Copy the data from the line with "You are a computer-use agent. This" up to and including the line with "will pyautogui.click(x=1552, y=551).", requests and all, and shift every click coordinate in the answers by adding 88 to each number.

start

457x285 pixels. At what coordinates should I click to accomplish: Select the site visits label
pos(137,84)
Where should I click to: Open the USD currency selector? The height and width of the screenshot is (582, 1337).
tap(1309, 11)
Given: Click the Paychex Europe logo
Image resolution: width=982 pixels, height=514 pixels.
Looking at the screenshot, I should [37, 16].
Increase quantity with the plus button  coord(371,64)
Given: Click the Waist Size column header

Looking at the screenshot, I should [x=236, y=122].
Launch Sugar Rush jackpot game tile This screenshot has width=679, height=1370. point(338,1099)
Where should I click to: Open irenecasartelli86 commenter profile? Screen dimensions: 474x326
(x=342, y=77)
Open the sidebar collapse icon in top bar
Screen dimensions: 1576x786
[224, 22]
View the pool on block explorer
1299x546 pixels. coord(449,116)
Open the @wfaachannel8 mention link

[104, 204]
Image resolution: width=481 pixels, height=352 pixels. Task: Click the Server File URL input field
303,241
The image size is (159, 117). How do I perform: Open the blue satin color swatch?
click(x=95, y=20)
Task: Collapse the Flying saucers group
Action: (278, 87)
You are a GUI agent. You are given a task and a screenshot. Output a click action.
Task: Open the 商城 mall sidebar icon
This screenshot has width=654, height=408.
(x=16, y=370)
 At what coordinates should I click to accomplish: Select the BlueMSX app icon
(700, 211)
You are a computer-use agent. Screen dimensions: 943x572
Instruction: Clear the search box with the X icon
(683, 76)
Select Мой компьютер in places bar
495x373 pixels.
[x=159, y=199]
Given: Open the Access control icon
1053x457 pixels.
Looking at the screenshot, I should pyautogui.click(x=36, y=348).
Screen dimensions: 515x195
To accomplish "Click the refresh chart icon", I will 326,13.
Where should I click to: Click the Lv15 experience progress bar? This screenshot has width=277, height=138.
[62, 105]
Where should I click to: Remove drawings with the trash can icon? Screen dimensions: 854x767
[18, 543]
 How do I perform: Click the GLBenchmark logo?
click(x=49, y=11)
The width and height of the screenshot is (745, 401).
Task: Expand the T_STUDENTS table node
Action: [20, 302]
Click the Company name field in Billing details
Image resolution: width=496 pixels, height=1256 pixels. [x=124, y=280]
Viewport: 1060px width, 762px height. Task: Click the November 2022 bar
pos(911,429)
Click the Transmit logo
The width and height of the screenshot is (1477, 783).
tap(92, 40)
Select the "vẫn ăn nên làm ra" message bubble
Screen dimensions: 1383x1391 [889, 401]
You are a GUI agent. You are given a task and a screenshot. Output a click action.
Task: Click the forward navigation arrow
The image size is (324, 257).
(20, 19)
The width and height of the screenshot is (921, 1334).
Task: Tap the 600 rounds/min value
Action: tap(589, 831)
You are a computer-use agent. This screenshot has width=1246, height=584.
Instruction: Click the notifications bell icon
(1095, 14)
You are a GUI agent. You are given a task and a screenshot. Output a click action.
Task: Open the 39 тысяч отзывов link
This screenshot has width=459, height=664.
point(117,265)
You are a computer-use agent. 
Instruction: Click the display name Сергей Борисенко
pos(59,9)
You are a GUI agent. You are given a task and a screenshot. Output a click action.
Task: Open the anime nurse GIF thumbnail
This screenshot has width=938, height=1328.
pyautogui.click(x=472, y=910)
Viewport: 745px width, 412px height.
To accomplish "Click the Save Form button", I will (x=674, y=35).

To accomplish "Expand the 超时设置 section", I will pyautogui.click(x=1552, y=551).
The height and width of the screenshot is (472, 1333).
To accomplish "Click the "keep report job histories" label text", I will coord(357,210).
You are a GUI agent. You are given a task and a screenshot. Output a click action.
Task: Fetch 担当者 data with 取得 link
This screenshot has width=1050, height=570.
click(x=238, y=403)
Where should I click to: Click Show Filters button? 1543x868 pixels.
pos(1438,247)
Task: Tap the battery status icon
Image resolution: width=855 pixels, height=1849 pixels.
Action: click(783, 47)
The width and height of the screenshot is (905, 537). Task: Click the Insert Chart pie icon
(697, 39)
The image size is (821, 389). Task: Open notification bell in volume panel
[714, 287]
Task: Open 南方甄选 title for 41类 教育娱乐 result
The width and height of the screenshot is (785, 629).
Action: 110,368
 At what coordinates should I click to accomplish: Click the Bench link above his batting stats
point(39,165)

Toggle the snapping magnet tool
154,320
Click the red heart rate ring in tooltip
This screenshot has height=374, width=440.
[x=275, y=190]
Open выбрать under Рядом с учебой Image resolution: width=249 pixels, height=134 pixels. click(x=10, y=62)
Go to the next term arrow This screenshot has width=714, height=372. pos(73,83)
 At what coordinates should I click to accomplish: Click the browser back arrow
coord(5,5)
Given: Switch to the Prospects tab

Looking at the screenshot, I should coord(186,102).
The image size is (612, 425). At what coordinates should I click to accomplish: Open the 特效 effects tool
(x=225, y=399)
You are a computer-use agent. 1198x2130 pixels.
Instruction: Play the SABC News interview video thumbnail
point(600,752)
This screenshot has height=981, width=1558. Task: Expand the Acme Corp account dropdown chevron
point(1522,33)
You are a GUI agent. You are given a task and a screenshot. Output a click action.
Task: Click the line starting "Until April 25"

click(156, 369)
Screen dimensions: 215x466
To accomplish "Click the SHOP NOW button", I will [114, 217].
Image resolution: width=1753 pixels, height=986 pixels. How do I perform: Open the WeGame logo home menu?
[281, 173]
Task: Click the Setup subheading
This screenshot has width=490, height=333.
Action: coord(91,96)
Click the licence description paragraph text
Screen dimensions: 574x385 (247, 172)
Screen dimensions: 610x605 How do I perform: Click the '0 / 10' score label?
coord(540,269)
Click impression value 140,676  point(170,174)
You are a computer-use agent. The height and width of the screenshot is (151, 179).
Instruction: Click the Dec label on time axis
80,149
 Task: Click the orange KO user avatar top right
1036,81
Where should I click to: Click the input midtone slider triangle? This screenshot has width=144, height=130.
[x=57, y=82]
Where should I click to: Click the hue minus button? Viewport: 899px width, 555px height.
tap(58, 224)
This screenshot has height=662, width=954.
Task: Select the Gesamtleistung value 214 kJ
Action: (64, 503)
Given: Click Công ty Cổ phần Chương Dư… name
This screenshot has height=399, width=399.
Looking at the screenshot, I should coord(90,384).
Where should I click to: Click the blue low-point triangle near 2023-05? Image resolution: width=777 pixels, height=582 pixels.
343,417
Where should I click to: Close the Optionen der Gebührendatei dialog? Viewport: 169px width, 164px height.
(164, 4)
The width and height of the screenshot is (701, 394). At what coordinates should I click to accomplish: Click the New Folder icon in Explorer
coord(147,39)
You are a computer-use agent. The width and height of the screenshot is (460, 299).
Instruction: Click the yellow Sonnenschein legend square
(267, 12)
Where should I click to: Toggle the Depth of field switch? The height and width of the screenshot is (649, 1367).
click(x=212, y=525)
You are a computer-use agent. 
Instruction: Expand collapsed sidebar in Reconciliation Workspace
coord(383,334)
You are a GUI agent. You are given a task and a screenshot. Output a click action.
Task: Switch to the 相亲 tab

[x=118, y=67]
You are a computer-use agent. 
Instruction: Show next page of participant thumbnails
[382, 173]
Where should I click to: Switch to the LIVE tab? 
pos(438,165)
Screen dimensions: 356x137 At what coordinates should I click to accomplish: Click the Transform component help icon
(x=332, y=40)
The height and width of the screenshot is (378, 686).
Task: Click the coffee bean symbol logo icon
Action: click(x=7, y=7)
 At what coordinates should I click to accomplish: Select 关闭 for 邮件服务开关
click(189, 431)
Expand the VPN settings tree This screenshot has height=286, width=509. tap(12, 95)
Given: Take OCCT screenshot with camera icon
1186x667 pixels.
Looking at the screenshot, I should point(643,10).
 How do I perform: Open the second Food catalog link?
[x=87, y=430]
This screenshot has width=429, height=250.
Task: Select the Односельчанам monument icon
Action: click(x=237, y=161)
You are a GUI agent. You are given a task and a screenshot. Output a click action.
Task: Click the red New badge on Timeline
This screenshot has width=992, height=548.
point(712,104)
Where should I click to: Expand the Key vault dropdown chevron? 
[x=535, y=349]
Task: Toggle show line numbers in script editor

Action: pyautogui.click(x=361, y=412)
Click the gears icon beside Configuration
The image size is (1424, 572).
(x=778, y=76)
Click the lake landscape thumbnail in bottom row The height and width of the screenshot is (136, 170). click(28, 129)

end

* **Written solution**:
You are a computer-use agent. This screenshot has width=1246, height=584.
Instruction: Click the notifications bell icon
(1183, 102)
You are a GUI agent. You are given a task and a screenshot. Output a click action.
Task: Open the 39 тысяч отзывов link
This screenshot has width=459, height=664.
point(205,353)
You are a computer-use agent. 
Instruction: Click the display name Сергей Борисенко
pos(147,97)
You are a GUI agent. You are given a task and a screenshot. Output a click action.
Task: Open the anime nurse GIF thumbnail
This screenshot has width=938, height=1328.
pyautogui.click(x=560, y=998)
Viewport: 745px width, 412px height.
To accomplish "Click the Save Form button", I will (x=762, y=123).

To accomplish "Expand the 超时设置 section", I will pyautogui.click(x=1640, y=639).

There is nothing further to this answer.